**TO BE DONE**:
A: Summarize the Ceph bug report in two sentences.
B: Transcribe the part of the Ceph bug report that opens with the words containing "6. Run OSTF" and closes with "MOS Ceph (mos-ceph)".

**TEXT EXCERPT**:
## START

Fuel for OpenStack

Ceph cluster may wrong work after reset nodes

Bug #1568732 reported by Vadim Rovachev on 2016-04-11

This bug affects 1 person

Affects		Status	Importance	Assigned to	Milestone
	Fuel for OpenStack	Invalid	High	Vadim Rovachev	Fuel for OpenStack 8.0-updates

Bug Description

Detailed bug description:
Swarm test:
https://github.com/openstack/fuel-qa/blob/stable/8.0/fuelweb_test/tests/tests_strength/test_restart.py#L88
on 8.0 version we often have failed status:
https://patching-ci.infra.mirantis.net/view/8.0.swarm/job/8.0.system_test.ubuntu.thread_3/
Because after deletion 2 from 6 ceph nodes:
https://github.com/openstack/fuel-qa/blob/stable/8.0/fuelweb_test/tests/tests_strength/test_restart.py#L127-L141
https://github.com/openstack/fuel-qa/blob/stable/8.0/fuelweb_test/tests/tests_strength/test_restart.py#L143-L154
And cold restart all online nodes:
https://github.com/openstack/fuel-qa/blob/stable/8.0/fuelweb_test/tests/tests_strength/test_restart.py#L160-L165

We may have wrong work of ceph.

Through tried to create volume on cinder logs we have next logs:
https://paste.mirantis.net/show/2100/

After some long time ceph cluster back to normal work(~ 1 hour)

Steps to reproduce:
1. Create env with 6 ceph-nodes
Example:
https://github.com/openstack/fuel-qa/blob/stable/8.0/fuelweb_test/tests/test_ceph.py#L271-L276
2. Delete 2 ceph nodes from cluster with reconfiguring osd blocks:
https://github.com/openstack/fuel-qa/blob/stable/8.0/fuelweb_test/models/fuel_web_client.py#L2443-L2455
3. Destroy 2 ceph nodes in step 3
4. Destroy all other nodes
5. Back to online nodes in step 4.
6. Run OSTF "Create volume and attach it to instance"

Expected results:
Test passed
Actual result:
Test Failed

See original description

Vadim Rovachev (vrovachev) on 2016-04-11

Changed in fuel:
assignee:	nobody → MOS Ceph (mos-ceph)
milestone:	none → 8.0-updates
importance:	Undecided → High
description:	updated

Revision history for this message

Vadim Rovachev (vrovachev) wrote on 2016-04-11:

fuel-snapshot-2016-04-10_02-23-37.tar.xz Edit (110.9 MiB, application/octet-stream)

Revision history for this message

Alexei Sheplyakov (asheplyakov) wrote on 2016-04-11:

> Because after deletion 2 from 6 ceph nodes
> We may have wrong work of ceph.

What does that mean, exactly? Please provide the output of ceph -s, ceph osd dump, ceph mon stat,
and the exact command which misbehaves. Hint: "rbd snap create -p volumes volume-$uuid@mysnap fails
with foo-bar error message" is a good description, and "$FOO test BAR fails" is next to useless.

## END

**DATASET CONTENT**:
## START

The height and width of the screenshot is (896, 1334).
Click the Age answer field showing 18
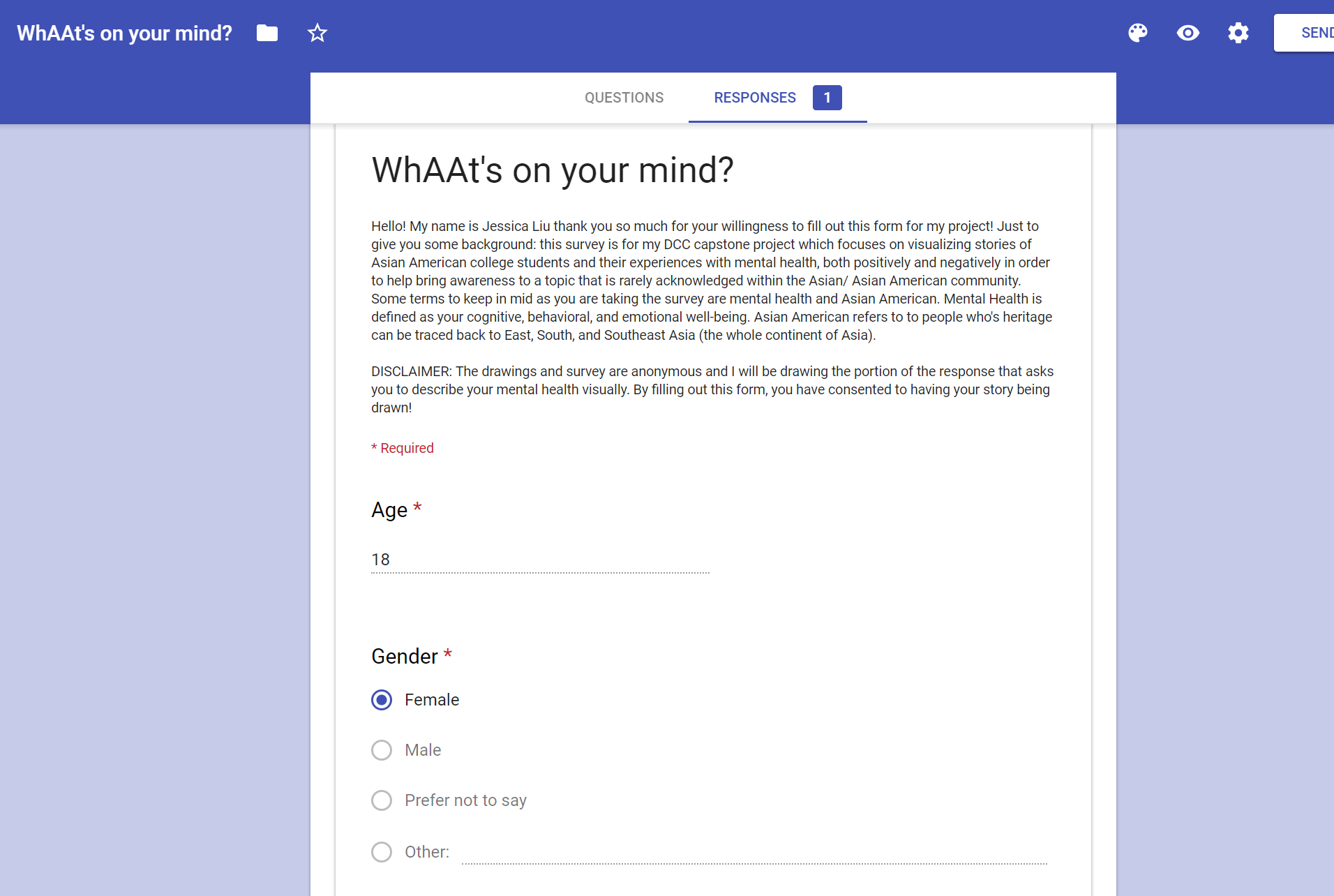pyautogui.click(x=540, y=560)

## END
## START

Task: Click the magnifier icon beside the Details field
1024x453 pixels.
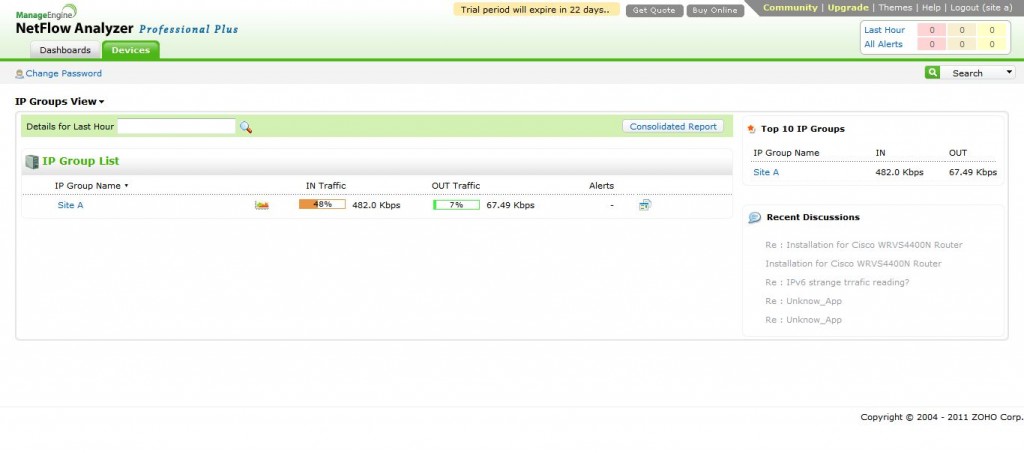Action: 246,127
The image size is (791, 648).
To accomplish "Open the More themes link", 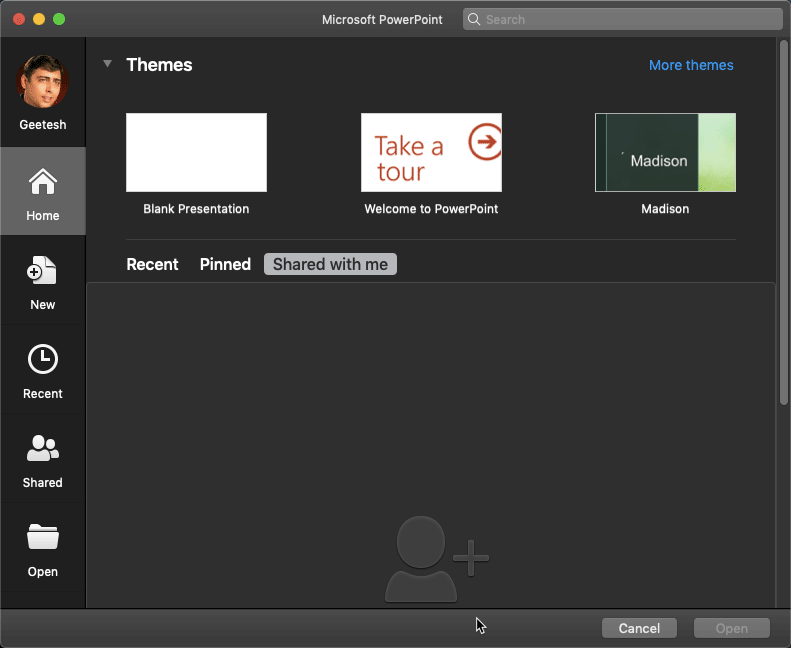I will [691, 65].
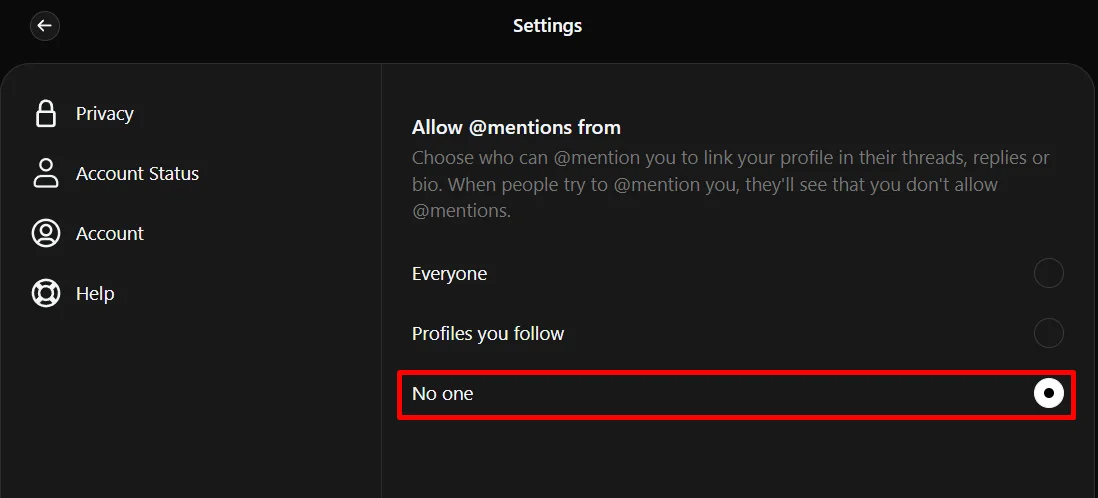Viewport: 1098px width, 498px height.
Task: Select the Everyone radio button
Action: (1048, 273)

## END

**EXPECTED RESPONSES**:
A: On Fuel for OpenStack 8.0, a swarm test often fails because Ceph may work incorrectly after two of six Ceph nodes are deleted and all online nodes are cold restarted. Creating a volume fails until the cluster returns to normal after about an hour, and a reply asks for the output of ceph -s, ceph osd dump and ceph mon stat, along with the exact command that misbehaves.

B:
6. Run OSTF "Create volume and attach it to instance"

Expected results:
Test passed
Actual result:
Test Failed

See original description

Vadim Rovachev (vrovachev) on 2016-04-11

Changed in fuel:
assignee:	nobody → MOS Ceph (mos-ceph)